Task to complete
Would you reproduce exactly, and only, the lines starting at the one with "Click the M16x50 bolt size cell" and ending at the last line of the data, with both included? Leave the pictures out.

Dataset content
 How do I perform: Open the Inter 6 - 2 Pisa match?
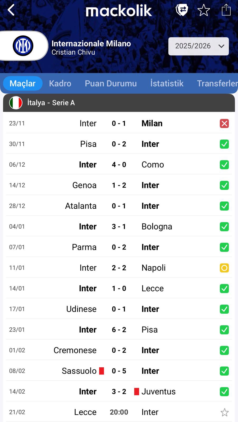click(x=119, y=330)
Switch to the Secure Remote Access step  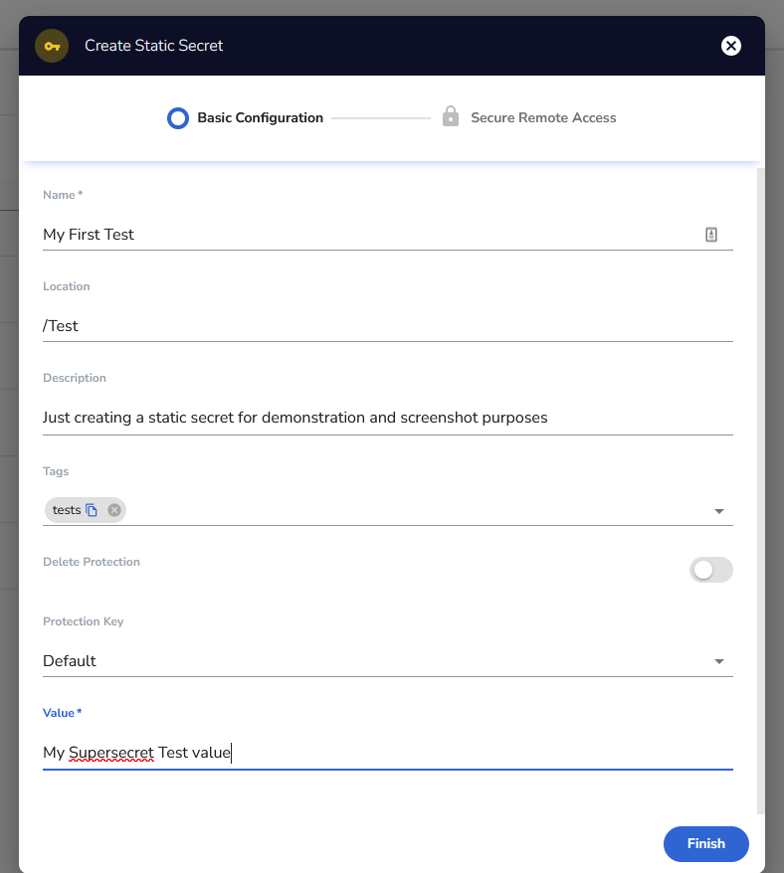[543, 118]
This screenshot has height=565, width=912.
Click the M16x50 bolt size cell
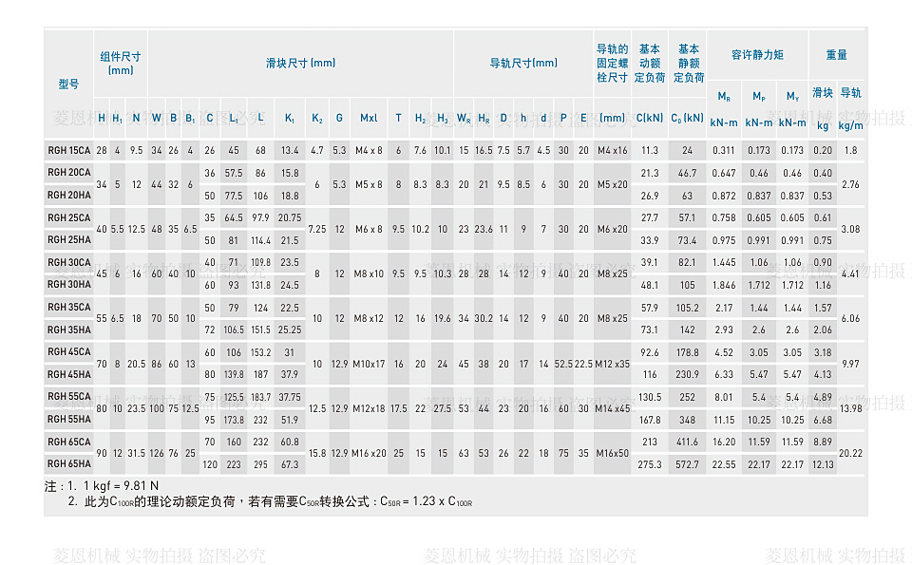612,453
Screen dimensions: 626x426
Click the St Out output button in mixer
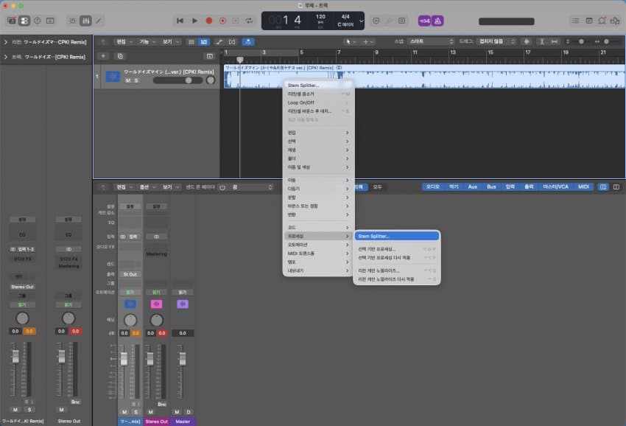(x=130, y=273)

Task output
Click the M16x50 bolt size cell
612,453
Screen dimensions: 626x426
Click the St Out output button in mixer
(x=130, y=273)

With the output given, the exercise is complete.